Citation: HortScience horts 43, 5; 10.21273/HORTSCI.43.5.1471

Analyses of free amino acids in stigma exudates showed similar results in 2003 (data not presented) and 2004, indicating totals of less than 1 pg extracted per flower. Levels were comparable among cultivars of the same species (data not presented), but values for pear and apple were of a different magnitude. In 2004, total free amino acids from pear flowers at 0%, 40% to 60%, and 100% anther dehiscence averaged 28 (±22), 18 (±1), and 46 (±19) femtograms (fg) per flower, respectively; amino acids from apple flowers at these stages averaged 118 (±25), 347 (±5), and 641 (±125) fg per flower, respectively; and those from ‘Manchurian’ crab apple, represented by single samples at each flower stage, were 20, 99, and 84 fg per flower, respectively. In the case of apple, which involved more replicate samples and higher levels of detectible free amino acids, linear regression analysis data showed that total quantities of amino acids in stigma exudates increased during anthesis (P = 0.0002; r 2 = 0.59).

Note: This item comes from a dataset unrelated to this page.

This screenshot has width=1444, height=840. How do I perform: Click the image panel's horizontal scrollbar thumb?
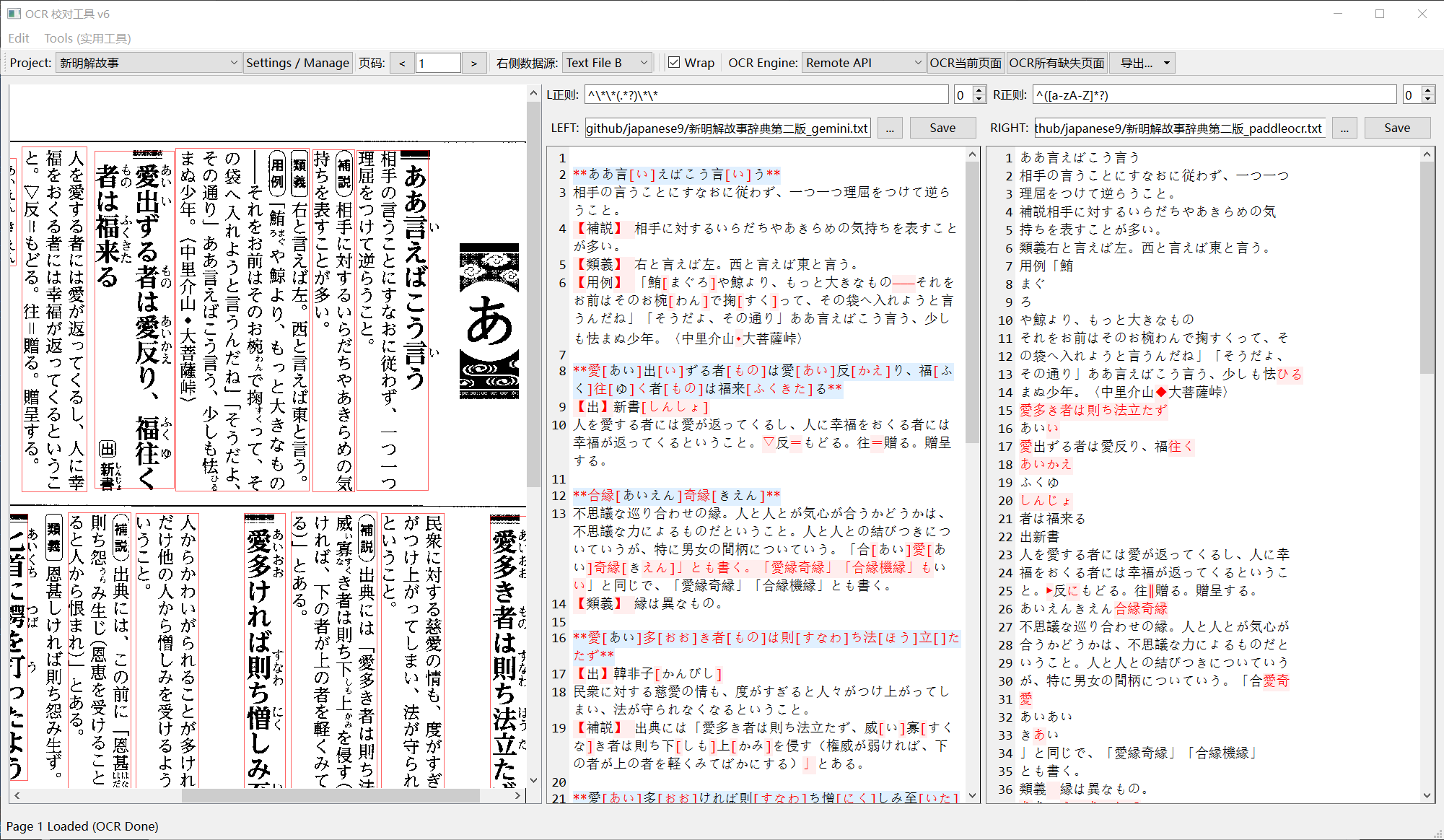pyautogui.click(x=331, y=796)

For all flower types, the predominant free amino acids in stigma exudates were proline, asparagine, glutamine, glutamic acid, and serine (Fig. 4); quantities of these specific amino acids extracted per flower at different stages of anthesis are presented in Figure 5. For apple, the increase of predominant amino acids as a group during anthesis was significant according to linear regression (P < 0.0001; r 2 = 0.69) and a t test comparison of early and late anthesis (P = 0.0002).

Fig. 4.
Fig. 4.

Free amino acids detected in stigma exudates from (A) pear (Pyrus communis), (B) apple (Malus pumila), and (C) crab apple (Malus mandshurica) in 2004. Each bar represents mean (±se) of six pear samples, 18 apple samples, or three crab apple samples, each derived from 50 flowers.

Citation: HortScience horts 43, 5; 10.21273/HORTSCI.43.5.1471

Fig. 5.
Fig. 5.

Free amino acids detected in stigma exudates from (A) pear (Pyrus communis), (B) apple (Malus pumila), and (C) crab apple (Malus mandshurica) flowers at three stages of anthesis based on anther dehiscence in 2004. Each bar represents mean (±se) of two pear samples, six apple samples, or one crab apple sample, each derived from 50 flowers.

Citation: HortScience horts 43, 5; 10.21273/HORTSCI.43.5.1471

Additional analyses were performed to assess the general presence of carbohydrates, proteins, and lipids in stigma exudates using ‘Fuji’ and ‘Gala’ apple flowers at 40% to 60% anther dehiscence. When samples were hydrolyzed and evaluated for sugars, results with both cultivars indicated a predominance of galactose and arabinose (Fig. 6). For ‘Fuji’, the ratio of galactose to arabinose was 1.43, and for ‘Gala’, it was 1.54. The only other sugars detectable in the hydrolyzed samples were glucose and fructose; of these, glucose was most prevalent, detectable at levels exceeding those in nonhydrolyzed samples. Total polysaccharides in samples were estimated by subtracting free sugar quantities detected in nonhydrolyzed samples (Table 1). According to these estimates and results of the Bradford tests for protein, quantities of polysaccharides and proteins in exudate samples from ‘Fuji’ were approximately twice those for ‘Gala’ (Table 1). Nevertheless, ratios of polysaccharide to protein in extracts from the two cultivars were similar; 1.10 for ‘Fuji’ and 1.14 for ‘Gala’. No lipids were detected in the aqueous extracts.

Fig. 6.
Fig. 6.

Sugars detected in hydrolyzed samples of stigma exudates from ‘Fuji’ and ‘Gala’ apple (Malus communis). Each bar represents mean (±se) of five samples, each derived from 50 flowers.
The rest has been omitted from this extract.